### Challenges
1. In the Solr thread excerpt, what version of Solr and SolrJ is the original poster using?
2. Can you turn every line of the records into a numbered list, dropping blank lines and leaving the pictures out?

Re: NPE Issue with atomic update to nested document or child document through SolrJ

2020-09-17 Thread Alexandre Rafalovitch
Can you double-check your schema to see if you have all the fields
required to support nested documents. You are supposed to get away
with just _root_, but really you should also include _nest_path and
_nest_parent_. Your particular exception seems to be triggering
something (maybe a bug) related to - possibly - missing _nest_path_
field.

See: 
https://lucene.apache.org/solr/guide/8_5/indexing-nested-documents.html#indexing-nested-documents

Regards,
   Alex.

On Wed, 16 Sep 2020 at 13:28, Pratik Patel  wrote:
>
> Hello Everyone,
>
> I am trying to update a field of a child document using atomic updates
> feature. I am using solr and solrJ version 8.5.0
>
> I have ensured that my schema satisfies the conditions for atomic updates
> and I am able to do atomic updates on normal documents but with nested
> child documents, I am getting a Null Pointer Exception. Following is the
> simple test which I am trying.
>
> TestPojo  pojo1  = new TestPojo().cId( "abcd" )
> >  .conceptid( "c1" )

### Record list
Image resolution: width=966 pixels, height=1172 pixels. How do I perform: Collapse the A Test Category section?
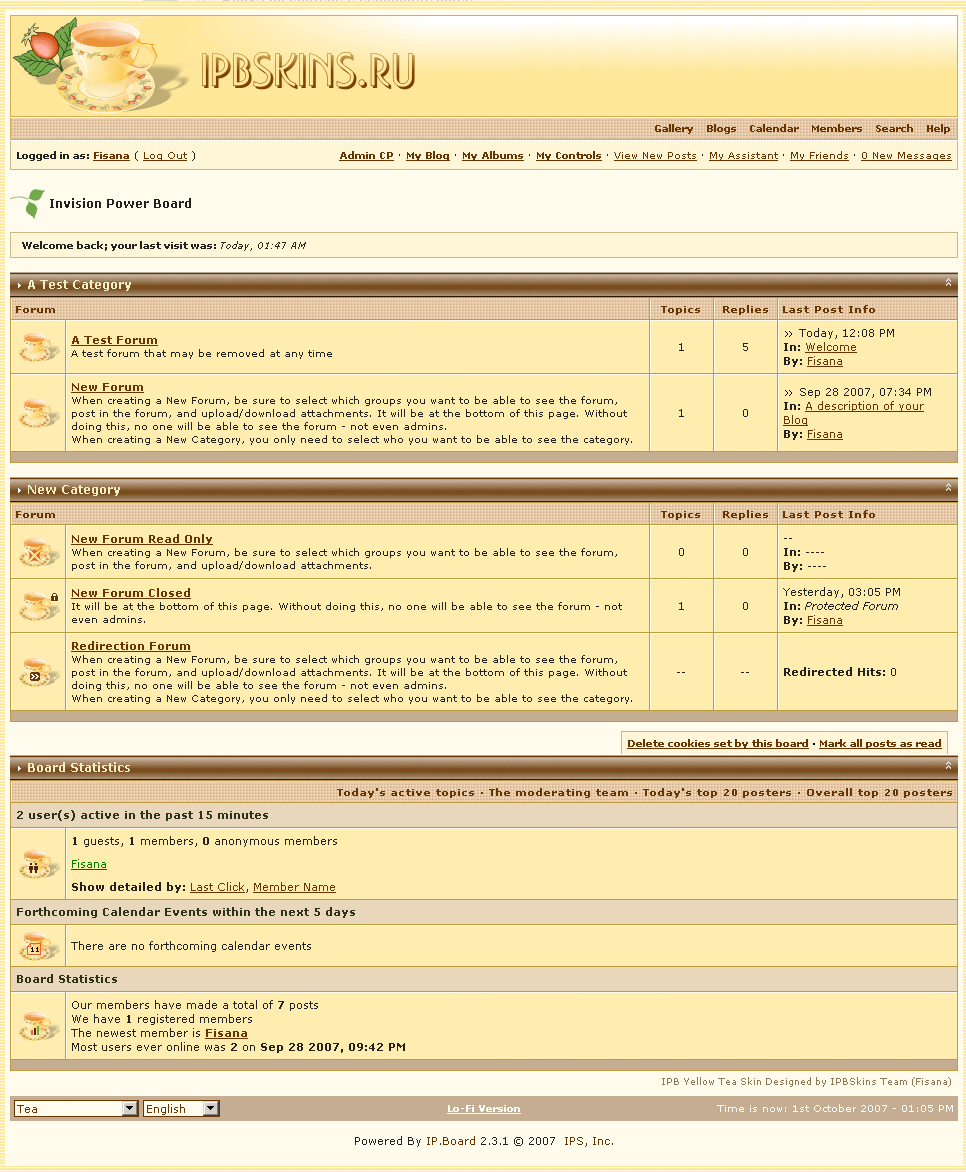coord(948,284)
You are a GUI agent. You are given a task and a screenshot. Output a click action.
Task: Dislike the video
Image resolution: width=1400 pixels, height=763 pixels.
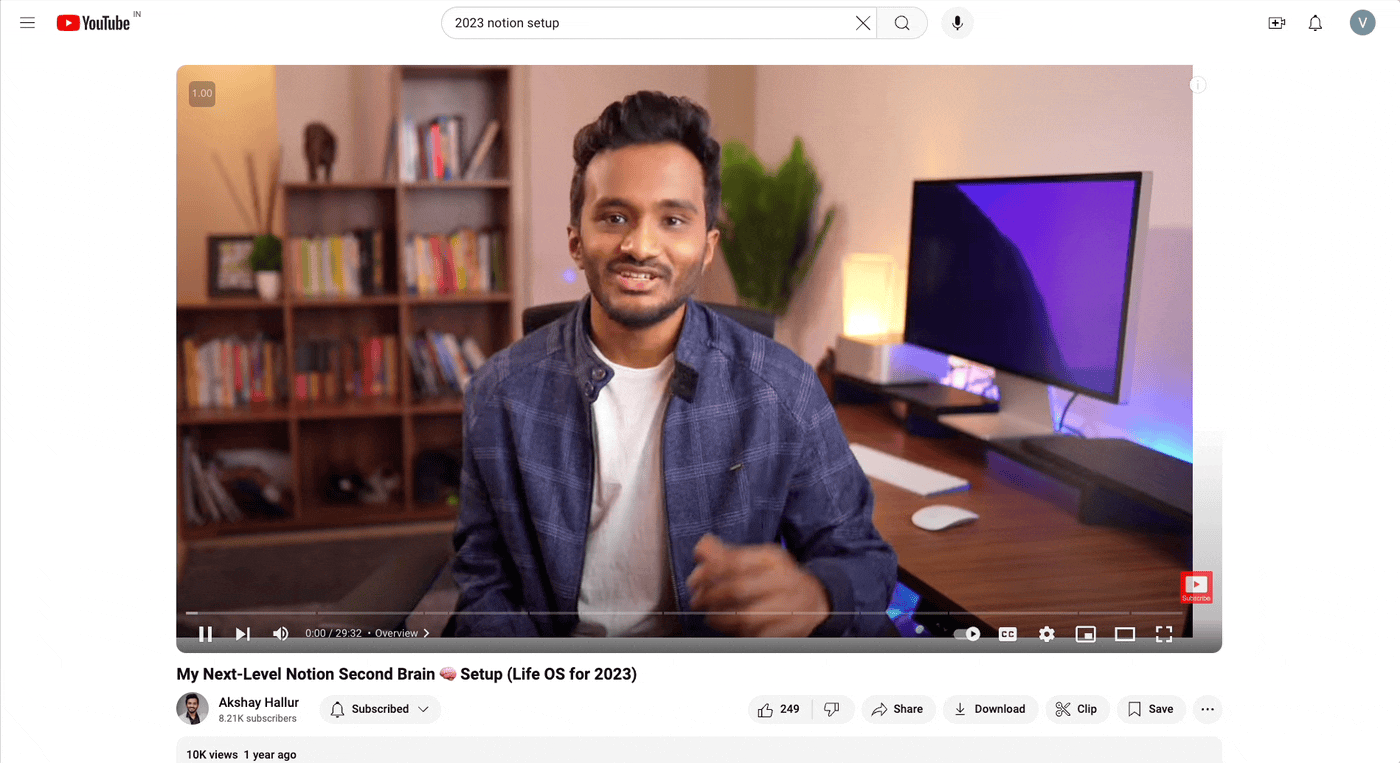pyautogui.click(x=832, y=709)

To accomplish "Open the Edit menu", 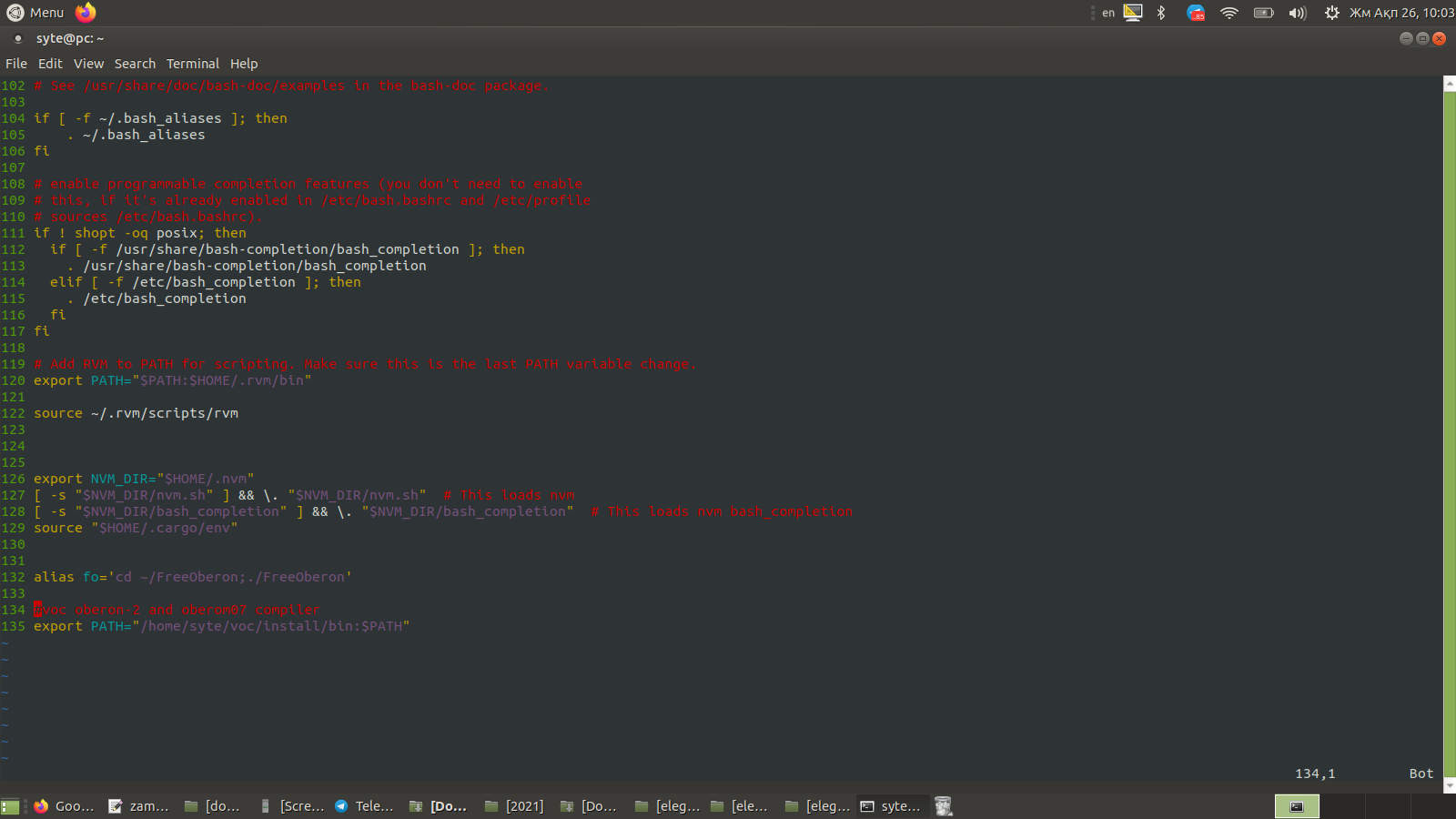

### Solved problems
1. 8.5.0

2.
1. Image resolution: width=966 pixels, height=1172 pixels. How do I perform: Collapse the A Test Category section?
2. coord(948,284)
3. You are a GUI agent. You are given a task and a screenshot. Output a click action.
4. Task: Dislike the video
5. Image resolution: width=1400 pixels, height=763 pixels.
6. pyautogui.click(x=832, y=709)
7. To accomplish "Open the Edit menu", 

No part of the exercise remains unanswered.